The name change and Indian Memorial gained national attention, and Sutteer appeared as keynote speaker at regional and national cultural awareness and equal opportunity events. In Stricken Field, Jerome Greene (retired research historian for the National Park Service), wrote that Sutteer's appointment "gave impetus to the park name change as well as to the movement for a lasting memorial."

The Custer Battlefield Historical and Museum Association, at the time a cooperating association with the National Park Service, (Note: By 1994, the National Park Service had terminated its association with the Custer Battlefield Historical and Museum Association, as it was felt that it had become more of an advocacy group. NPS noted "attacks on the park staff by letter, through the media, through congressional representatives, and by the membership directly".) objected vociferously to Sutteer's appointment and to the renaming of the site. The support of Campbell was important to Sutteer during the controversies over her appointment and the renaming of the battlefield.

In 1991, Sutteer participated in the ceremony burying a partial skeleton discovered in 1989, accompanied by two color guards: one Cheyenne and the other from Fort Carson's 7th Cavalry. In June, 1992, Sutteer closed the tour road at the south entrance to avoid conflict with a nearby sun dance on private land attended by Russell Means and members of the American Indian Movement.

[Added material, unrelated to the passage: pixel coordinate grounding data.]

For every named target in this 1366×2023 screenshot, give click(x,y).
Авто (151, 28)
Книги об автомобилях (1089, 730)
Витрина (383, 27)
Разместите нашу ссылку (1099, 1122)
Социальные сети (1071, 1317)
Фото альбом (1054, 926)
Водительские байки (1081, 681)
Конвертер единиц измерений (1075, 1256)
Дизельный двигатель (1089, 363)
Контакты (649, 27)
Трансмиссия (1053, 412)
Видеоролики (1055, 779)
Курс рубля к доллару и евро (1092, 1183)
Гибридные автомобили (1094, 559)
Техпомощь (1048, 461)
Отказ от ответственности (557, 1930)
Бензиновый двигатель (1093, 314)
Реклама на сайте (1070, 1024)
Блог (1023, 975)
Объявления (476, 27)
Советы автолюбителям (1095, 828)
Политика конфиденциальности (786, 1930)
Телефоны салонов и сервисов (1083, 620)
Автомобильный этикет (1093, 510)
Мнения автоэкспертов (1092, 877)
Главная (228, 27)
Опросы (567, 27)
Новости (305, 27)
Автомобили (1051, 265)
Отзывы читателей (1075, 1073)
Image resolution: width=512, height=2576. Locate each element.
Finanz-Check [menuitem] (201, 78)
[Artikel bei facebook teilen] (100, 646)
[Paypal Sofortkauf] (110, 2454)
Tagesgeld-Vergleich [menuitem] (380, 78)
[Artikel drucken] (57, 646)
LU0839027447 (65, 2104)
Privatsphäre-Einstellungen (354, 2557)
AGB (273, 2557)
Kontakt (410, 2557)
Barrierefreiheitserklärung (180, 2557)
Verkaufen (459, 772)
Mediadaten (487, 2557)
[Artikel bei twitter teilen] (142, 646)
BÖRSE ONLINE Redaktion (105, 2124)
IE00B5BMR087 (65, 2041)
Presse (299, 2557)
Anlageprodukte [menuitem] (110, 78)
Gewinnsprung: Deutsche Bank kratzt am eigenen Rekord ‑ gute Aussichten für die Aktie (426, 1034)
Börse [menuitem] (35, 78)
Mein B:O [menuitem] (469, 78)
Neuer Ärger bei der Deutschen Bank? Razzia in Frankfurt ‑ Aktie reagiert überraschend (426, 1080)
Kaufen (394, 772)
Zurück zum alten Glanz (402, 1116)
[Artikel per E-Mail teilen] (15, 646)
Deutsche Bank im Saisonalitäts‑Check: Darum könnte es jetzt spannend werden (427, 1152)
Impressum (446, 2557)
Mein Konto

Sutteer served as superintendent at Little Bighorn for over three years, and established close relations with the Crows, Cheyenne, Lakotas, and Arapahos. Tribe members began participating in the annual battle commemoration at her invitation. When she attended a powwow in Ogden, Utah, Northern Utes performed an honor dance for her. In Japan, Lummi tribal elders visiting from Washington prayed for Sutteer's welfare during a ceremony. Sweats were held in her honor. During the annual return of tribal horseback riders to Little Bighorn in 2009, Sutteer was honored by the Cheyenne for her work with the tribes while superintendent. Sutteer's performance as superintendent was praised by local Indian leaders. Sutteer left Little Bighorn early in 1993.

On June 25, 2003, Sutteer and other former superintendents who had worked for establishment of the Indian Memorial hosted the dedication ceremonies at Little Bighorn.

== Later career ==
Sutteer was hired as the Indian Affairs coordinator at the National Park Service Rocky Mountain Regional Office in 1993, where she consulted with tribes about Wounded Knee Massacre Site, Devil's Tower National Monument, Pipestone National Monument, and Washita Battlefield National Historic Site. As part of an NPS study of the Sand Creek Massacre Site in 1998, Sutteer developed a tribal consultation plan and helped gather oral histories, work that helped lead to the authorization of the Sand Creek Massacre National Historic Site in 2001. Sutteer also helped establish the NPS Office of American Indian Trust Responsibility.

After 32 years of federal service, Sutteer retired in 2001. She became a board member for the Mesa Verde Foundation and for the First People's Center for Education, and board secretary for the National American Indian, Alaskan, and Hawaiian Education Development Center, and continued to consult with the NPS.

== Personal life ==

Sutteer is a licensed pilot, despite glaucoma in both eyes. In 1969, Sutteer married Hal Booher, a planner for the Bureau of Land Management. They divorced in the 1990s and she reverted to her maiden name.